The context of any biblical passage is as important as the passage itself. When we study the word of God we must consider what comes before and after any given text. This is how we determine meaning in any other body of literature. By doing this we are establishing the primary context. You see, we cannot pluck single verses out of larger paragraphs or even chapters and make them mean what we want them to mean.
To find the meaning of a word or sentence we must identify the paragraph. Paragraphs should be our basic unit of Bible study. They help us to see the larger picture outside a single verse.
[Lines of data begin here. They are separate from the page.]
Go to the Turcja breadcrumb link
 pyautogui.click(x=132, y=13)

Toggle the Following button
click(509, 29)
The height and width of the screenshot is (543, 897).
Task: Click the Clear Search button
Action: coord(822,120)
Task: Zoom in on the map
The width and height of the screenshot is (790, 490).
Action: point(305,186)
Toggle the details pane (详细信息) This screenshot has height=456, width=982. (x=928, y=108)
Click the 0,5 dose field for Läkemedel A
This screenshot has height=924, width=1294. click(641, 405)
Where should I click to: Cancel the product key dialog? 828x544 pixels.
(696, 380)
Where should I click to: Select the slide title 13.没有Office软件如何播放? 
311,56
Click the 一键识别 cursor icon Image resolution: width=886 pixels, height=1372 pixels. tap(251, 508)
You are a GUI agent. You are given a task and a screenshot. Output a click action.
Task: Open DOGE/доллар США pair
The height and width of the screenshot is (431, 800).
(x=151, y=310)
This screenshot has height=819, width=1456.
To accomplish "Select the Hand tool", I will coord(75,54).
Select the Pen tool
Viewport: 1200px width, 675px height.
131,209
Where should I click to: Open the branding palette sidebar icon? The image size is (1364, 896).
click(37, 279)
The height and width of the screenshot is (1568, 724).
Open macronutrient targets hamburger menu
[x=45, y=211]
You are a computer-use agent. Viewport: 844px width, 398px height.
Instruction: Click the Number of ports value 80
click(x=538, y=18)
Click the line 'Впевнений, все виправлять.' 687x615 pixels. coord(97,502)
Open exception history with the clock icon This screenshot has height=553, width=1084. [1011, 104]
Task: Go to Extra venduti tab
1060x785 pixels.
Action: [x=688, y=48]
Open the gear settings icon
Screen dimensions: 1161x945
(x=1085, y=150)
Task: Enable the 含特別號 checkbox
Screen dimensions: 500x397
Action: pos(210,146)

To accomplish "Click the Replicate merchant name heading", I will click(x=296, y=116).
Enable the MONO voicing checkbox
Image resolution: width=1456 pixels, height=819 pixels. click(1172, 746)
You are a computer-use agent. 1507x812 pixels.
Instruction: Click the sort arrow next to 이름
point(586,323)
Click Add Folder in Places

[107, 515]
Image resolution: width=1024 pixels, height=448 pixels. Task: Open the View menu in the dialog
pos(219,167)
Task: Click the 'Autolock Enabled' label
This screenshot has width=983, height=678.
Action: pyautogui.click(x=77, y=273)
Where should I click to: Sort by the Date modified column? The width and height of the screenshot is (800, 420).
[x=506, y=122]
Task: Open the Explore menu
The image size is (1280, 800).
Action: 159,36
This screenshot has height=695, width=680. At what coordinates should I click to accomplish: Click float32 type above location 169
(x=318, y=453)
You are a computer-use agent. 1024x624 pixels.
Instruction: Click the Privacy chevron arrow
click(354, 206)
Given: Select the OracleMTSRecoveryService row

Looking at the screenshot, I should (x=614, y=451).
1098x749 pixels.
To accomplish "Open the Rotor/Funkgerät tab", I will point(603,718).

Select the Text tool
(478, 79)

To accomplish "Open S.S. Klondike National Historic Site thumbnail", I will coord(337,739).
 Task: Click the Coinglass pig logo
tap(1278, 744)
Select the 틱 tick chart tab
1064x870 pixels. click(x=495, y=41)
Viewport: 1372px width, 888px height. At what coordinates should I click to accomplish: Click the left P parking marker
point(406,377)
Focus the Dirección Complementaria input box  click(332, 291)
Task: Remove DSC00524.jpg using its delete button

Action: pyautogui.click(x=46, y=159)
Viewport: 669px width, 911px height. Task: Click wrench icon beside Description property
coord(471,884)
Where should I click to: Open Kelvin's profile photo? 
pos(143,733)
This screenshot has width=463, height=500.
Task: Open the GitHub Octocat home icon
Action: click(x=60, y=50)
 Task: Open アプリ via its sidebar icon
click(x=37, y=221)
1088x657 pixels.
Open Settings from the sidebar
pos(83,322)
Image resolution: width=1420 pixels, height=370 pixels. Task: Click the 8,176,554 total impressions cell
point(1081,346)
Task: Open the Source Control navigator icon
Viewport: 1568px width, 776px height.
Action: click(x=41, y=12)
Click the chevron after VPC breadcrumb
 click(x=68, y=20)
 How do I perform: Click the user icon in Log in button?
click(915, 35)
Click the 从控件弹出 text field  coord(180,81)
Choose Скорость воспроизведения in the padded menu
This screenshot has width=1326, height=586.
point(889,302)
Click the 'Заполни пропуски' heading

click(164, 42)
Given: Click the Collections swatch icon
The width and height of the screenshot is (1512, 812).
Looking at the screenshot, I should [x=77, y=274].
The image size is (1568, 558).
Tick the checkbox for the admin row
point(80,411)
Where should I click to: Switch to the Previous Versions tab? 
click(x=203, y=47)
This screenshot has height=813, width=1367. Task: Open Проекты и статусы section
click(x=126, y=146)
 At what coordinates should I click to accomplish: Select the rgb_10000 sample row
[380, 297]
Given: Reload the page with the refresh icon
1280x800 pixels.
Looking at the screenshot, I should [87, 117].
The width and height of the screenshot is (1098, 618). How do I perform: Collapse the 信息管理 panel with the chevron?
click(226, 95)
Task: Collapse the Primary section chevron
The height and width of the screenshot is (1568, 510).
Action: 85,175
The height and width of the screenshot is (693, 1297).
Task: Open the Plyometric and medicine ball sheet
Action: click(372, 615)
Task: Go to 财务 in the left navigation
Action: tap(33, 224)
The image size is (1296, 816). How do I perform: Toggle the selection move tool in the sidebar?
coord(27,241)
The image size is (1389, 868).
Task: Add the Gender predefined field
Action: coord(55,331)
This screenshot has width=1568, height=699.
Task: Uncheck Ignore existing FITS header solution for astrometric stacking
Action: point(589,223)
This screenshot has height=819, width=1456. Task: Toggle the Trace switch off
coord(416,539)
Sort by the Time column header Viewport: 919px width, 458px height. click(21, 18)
Our first step in identifying the primary context is to find the beginning of the paragraph. This is often times marked with an indention in out modern Bibles.
Second, we must notice how words in this paragraph are being used. In the book of Revelation for instance, Dragons, Serpents and the like are figurative and not to be taken literally.
Third, determine general or specific application of the text. Specific application does not apply to us today. For example: Paul told Timothy to bring the cloak, books and parchments he had left at Troas (2 Timothy 4:13). This command was not to you or I but rather to a specific individual.
Commands we do follow today fall into three categories:
- Universal commands (Matthew 5:19; John 3:16; Etc.)
- Instruction to the church (Matthew 28:20; Mark 16:15-16; Etc.)
- Commands given to groups to which we belong (1 Timothy 2:8-12; James 3:1; Etc.)
Allen Webster in his work on biblical context, “Look at the context”, says:“If we twist verses to fit theories instead of adjusting beliefs to fit Scripture we facilitate our own destruction (2 Peter 3:15-16).”